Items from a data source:
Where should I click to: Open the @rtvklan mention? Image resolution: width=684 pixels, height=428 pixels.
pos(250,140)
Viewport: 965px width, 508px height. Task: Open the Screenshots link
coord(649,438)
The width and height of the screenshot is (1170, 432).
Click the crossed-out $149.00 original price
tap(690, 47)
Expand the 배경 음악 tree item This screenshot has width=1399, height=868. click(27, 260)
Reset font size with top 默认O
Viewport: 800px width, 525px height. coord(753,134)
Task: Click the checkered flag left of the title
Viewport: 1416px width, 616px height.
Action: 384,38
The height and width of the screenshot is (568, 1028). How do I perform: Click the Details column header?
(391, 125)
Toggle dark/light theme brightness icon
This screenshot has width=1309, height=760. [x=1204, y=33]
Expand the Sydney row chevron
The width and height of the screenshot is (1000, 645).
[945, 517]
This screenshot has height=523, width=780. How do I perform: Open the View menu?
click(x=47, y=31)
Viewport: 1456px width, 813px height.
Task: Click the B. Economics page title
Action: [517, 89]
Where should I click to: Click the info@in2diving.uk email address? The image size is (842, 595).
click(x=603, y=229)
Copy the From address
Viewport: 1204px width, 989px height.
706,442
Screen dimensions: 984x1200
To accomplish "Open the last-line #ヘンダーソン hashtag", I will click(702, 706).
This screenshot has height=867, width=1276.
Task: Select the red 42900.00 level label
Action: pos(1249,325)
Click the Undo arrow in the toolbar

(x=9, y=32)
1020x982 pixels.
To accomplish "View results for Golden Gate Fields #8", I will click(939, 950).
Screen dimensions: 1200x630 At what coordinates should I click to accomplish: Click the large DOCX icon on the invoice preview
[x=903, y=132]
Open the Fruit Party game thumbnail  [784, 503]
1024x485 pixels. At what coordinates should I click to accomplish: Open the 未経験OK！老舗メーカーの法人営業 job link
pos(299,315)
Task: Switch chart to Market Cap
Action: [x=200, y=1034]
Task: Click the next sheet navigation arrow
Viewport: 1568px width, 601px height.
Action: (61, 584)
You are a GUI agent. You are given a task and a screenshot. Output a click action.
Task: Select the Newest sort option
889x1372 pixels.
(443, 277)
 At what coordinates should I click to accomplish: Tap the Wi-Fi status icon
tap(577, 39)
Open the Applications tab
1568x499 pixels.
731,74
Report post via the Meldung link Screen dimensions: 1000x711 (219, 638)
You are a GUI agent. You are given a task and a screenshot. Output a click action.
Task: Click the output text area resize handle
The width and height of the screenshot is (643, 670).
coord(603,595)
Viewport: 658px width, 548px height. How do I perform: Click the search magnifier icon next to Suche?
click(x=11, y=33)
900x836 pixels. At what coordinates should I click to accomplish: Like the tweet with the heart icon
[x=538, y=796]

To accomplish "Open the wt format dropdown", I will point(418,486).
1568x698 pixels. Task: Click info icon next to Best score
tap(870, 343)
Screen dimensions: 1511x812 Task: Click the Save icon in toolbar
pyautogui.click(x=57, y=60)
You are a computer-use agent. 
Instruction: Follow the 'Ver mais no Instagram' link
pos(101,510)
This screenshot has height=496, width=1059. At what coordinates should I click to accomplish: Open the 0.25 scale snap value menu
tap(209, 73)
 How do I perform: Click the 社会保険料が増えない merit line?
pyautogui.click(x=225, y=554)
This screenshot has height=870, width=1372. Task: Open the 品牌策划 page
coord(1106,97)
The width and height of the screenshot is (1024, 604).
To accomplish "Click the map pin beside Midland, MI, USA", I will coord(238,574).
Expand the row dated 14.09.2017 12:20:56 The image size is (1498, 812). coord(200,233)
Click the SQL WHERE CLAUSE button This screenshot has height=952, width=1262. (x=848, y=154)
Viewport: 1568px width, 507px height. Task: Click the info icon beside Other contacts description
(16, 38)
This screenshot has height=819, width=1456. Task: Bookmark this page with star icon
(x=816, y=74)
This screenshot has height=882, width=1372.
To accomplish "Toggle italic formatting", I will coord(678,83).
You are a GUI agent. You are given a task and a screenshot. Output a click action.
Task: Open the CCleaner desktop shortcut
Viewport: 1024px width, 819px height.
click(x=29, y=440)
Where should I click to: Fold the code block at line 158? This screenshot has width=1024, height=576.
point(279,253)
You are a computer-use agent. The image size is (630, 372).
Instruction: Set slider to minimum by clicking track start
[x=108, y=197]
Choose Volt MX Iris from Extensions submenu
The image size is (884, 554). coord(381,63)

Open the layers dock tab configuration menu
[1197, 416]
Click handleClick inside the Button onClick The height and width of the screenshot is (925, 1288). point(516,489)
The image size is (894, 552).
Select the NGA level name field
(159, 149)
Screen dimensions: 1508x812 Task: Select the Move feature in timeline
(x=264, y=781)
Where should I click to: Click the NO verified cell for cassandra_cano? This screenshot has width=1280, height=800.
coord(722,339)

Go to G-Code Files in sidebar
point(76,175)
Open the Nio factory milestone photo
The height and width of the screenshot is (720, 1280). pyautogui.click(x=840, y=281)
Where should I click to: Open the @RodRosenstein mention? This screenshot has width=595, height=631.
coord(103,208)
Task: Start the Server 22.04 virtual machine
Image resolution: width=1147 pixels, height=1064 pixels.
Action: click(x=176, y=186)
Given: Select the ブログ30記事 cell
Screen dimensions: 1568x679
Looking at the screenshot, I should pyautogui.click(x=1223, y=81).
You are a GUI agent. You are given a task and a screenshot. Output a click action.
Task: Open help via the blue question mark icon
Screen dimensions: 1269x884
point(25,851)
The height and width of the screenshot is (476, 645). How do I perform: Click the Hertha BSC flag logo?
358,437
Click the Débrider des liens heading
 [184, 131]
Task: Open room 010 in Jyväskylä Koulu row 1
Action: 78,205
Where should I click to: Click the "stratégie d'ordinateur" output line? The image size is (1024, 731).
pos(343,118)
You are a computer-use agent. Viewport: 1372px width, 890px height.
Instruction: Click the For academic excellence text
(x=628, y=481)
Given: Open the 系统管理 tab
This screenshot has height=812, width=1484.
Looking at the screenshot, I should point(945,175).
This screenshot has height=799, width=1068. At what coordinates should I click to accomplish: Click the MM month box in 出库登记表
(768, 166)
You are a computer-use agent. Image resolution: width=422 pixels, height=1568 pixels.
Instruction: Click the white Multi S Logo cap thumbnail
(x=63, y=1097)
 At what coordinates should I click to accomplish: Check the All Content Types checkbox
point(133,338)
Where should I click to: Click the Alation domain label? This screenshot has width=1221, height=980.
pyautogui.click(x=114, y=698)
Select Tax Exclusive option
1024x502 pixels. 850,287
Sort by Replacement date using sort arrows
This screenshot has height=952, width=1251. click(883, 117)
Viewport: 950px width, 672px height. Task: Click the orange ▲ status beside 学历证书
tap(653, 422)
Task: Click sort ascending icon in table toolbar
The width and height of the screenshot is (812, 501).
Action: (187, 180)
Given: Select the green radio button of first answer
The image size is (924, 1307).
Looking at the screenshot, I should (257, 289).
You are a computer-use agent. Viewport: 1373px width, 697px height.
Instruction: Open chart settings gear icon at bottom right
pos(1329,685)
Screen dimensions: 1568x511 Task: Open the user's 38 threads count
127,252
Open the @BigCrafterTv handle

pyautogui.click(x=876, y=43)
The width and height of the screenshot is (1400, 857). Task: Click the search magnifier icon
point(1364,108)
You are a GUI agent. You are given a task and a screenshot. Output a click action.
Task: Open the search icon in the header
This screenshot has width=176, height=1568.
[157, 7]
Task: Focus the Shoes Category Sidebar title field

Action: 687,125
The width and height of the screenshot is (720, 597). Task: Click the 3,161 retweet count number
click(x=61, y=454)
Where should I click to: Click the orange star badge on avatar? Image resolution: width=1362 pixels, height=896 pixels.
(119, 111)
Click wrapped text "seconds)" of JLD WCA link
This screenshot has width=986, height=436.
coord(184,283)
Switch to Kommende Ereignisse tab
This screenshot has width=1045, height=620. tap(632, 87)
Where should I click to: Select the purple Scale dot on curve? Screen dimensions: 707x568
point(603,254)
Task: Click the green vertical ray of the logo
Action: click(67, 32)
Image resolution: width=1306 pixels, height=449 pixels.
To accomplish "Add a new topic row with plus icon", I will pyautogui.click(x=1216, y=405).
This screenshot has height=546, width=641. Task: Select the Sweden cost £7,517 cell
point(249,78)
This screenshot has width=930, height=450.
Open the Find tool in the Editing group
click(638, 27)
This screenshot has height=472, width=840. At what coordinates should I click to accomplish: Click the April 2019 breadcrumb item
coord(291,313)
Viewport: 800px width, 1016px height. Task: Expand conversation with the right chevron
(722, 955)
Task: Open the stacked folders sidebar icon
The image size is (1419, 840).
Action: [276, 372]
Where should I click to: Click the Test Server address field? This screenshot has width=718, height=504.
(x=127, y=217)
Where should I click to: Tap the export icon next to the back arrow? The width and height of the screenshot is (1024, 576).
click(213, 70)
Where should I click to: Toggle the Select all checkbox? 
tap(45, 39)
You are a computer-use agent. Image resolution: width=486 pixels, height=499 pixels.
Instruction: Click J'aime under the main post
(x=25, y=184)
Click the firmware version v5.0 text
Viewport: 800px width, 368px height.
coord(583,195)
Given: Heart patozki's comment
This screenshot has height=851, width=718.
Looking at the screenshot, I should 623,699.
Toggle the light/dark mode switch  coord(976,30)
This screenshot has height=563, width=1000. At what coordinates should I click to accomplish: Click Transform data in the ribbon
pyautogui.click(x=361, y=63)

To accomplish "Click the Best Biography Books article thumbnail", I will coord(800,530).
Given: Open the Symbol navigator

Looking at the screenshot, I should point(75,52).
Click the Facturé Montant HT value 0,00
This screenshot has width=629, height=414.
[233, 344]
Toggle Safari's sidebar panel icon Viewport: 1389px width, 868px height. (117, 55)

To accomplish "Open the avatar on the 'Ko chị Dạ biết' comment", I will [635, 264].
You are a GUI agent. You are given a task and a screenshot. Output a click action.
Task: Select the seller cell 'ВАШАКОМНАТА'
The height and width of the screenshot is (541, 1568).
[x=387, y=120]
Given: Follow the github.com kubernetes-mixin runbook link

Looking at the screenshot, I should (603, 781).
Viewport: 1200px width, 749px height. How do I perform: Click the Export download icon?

GIVEN REQUEST :: Rewrite the lines from the one containing "will [635, 264]." through the one containing "Looking at the screenshot, I should (603, 781).", inclusive, with "GUI agent" changed to "interface agent" and nothing else altered.

PROBLEM SOLUTION ::
To accomplish "Open the avatar on the 'Ko chị Dạ biết' comment", I will [635, 264].
You are a interface agent. You are given a task and a screenshot. Output a click action.
Task: Select the seller cell 'ВАШАКОМНАТА'
The height and width of the screenshot is (541, 1568).
[x=387, y=120]
Given: Follow the github.com kubernetes-mixin runbook link

Looking at the screenshot, I should (603, 781).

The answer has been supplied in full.